After a couple of weeks of storage report estimate misfires from natural gas analysts and traders, they finally got one right Thursday morning as news of a 111 Bcf injection into inventories for the week ending June 5 was nearly spot on with the industry consensus ahead of the report.

With no real surprise for the first time in a number of Thursdays, natural gas futures traders yawned. The July contract, which was hovering around $2.880 just ahead of the 10:30 a.m. EDT report, stayed right in the same vicinity in the minutes that followed.
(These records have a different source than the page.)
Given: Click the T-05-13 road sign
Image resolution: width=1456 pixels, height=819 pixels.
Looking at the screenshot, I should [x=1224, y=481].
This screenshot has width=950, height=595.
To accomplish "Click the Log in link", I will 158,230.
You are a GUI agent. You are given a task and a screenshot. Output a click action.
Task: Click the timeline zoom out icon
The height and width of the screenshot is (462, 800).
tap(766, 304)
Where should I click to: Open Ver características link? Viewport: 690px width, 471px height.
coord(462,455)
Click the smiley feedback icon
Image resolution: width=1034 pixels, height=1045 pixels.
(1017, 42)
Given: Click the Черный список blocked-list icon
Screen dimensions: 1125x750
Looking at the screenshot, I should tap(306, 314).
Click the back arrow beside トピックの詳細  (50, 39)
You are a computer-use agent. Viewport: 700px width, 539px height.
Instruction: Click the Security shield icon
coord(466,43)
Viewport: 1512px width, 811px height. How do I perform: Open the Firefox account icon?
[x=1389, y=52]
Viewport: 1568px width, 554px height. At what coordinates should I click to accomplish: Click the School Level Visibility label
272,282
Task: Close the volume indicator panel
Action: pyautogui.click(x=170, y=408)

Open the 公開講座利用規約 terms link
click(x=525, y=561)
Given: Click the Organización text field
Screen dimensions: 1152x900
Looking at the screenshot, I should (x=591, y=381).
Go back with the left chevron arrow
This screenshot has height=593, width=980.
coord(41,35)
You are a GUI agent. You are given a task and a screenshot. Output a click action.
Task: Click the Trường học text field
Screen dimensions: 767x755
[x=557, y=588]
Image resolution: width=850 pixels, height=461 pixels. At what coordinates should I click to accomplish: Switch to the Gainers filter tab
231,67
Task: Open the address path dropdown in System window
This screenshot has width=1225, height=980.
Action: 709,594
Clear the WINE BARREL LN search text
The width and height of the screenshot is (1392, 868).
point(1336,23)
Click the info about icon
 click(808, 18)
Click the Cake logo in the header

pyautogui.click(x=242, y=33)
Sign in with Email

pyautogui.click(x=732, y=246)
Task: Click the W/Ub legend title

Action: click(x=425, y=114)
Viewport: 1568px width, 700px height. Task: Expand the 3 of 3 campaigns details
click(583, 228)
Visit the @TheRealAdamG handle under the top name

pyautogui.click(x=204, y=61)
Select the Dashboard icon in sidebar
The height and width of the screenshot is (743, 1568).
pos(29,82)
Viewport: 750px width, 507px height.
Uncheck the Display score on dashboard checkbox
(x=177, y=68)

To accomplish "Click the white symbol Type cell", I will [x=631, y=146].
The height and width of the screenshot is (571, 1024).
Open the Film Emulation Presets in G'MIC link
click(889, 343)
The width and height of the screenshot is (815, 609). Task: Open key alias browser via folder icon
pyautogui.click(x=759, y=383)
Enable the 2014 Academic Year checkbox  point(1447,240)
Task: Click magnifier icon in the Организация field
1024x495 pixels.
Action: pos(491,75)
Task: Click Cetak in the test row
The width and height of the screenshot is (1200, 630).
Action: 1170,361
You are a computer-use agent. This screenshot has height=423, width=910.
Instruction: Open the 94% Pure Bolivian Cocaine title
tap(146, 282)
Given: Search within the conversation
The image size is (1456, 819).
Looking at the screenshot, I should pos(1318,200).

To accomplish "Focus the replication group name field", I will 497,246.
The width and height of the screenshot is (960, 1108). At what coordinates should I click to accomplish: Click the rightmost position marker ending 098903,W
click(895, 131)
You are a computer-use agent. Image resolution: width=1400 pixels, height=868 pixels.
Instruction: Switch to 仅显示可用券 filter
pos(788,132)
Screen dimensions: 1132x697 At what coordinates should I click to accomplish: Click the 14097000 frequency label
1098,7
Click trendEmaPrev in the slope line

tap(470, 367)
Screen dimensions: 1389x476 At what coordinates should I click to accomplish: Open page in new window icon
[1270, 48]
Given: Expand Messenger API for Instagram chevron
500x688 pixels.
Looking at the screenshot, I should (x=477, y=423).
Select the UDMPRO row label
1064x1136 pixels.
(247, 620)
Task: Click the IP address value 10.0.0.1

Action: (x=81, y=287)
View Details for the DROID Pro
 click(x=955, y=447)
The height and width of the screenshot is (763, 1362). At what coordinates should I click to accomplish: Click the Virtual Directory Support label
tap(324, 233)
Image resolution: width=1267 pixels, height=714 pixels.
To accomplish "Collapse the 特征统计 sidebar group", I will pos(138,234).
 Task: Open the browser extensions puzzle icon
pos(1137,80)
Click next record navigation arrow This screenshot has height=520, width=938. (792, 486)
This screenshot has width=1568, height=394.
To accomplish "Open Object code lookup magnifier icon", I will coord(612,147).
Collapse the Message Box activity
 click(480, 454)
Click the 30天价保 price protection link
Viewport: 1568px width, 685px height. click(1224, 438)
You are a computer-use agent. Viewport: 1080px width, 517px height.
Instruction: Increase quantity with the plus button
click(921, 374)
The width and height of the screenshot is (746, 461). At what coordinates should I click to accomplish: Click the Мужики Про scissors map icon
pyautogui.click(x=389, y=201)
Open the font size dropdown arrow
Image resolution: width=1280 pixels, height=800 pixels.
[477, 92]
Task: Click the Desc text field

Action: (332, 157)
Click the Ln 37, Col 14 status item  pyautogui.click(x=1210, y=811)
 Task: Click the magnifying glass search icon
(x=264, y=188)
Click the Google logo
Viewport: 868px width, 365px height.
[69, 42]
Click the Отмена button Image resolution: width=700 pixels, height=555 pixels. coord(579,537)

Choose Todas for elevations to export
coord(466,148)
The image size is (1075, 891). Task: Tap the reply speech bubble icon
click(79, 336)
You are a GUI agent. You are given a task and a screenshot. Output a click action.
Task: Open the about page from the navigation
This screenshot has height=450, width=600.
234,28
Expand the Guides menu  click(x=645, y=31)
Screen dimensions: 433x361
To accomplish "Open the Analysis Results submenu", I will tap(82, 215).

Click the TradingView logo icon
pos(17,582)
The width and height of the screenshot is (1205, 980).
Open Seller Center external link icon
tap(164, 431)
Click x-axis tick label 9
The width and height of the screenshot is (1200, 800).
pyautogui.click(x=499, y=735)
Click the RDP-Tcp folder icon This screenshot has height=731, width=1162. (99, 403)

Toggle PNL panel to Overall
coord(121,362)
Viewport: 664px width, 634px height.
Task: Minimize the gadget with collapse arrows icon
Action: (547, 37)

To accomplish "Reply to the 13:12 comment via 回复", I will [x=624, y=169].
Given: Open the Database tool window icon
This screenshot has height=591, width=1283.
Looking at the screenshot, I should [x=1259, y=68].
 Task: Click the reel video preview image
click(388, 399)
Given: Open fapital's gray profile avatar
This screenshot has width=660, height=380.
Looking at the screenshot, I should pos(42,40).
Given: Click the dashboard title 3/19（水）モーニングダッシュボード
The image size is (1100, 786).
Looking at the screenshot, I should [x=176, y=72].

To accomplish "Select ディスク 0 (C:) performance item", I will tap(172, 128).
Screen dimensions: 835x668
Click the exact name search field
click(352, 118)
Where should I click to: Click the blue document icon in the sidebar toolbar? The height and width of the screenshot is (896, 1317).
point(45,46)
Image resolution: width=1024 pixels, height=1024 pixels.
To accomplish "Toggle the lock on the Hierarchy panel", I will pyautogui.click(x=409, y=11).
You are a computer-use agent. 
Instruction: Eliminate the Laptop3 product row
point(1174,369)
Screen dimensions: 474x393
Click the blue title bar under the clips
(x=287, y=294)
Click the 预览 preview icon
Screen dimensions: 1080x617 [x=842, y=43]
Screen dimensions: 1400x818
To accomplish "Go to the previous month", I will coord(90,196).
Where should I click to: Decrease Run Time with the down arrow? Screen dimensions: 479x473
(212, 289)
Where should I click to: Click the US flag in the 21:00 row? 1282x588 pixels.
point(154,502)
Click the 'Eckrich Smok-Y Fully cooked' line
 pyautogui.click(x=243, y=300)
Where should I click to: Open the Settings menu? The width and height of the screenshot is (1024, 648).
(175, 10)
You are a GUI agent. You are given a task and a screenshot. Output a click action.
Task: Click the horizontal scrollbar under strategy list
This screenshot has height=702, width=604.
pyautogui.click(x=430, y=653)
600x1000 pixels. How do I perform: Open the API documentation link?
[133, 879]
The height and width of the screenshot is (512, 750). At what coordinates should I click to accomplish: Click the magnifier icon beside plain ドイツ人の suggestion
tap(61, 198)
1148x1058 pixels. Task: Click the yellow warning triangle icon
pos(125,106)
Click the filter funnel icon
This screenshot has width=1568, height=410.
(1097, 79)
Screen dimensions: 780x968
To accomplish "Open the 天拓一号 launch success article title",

Just 10 minutes following the report, the prompt-month contract was trading at $2.860, down 3.1 cents from Wednesday’s regular session finish.

This week analysts at Ritterbusch and Associates calculated a 109 Bcf injection, and IAF Advisors expected a 114 Bcf build. A Reuters survey of 25 industry cognoscenti showed an average 112 Bcf with a range of 96 Bcf to 119 Bcf. Last year 109 Bcf was injected and the five-year average is for a 89 Bcf increase.

The actual 111 Bcf build was also a steep departure in size from the previous week’s 132 Bcf injection.

While the build was basically on target with most estimates, some industry experts were looking at the larger storage picture for direction. Citi Futures’ Tim Evans, who was on the record with a 115 Bcf build estimate, called the actual number “supportive,” noting that it was a bit smaller than some were expecting. “The 111 Bcf in net injections was less than the median estimate and confirmed a drop from the prior 132 Bcf surge, a constructive development,” he said. “This may also ease fears regarding the current background supply-demand balance to some degree.”

As of last Friday, stocks are 753 Bcf higher than last year at this time and 44 Bcf above the five-year average of 2,300 Bcf. For the week, the East Region injected 62 Bcf, while the Producing and West regions chipped in 36 Bcf and 13 Bcf, respectively.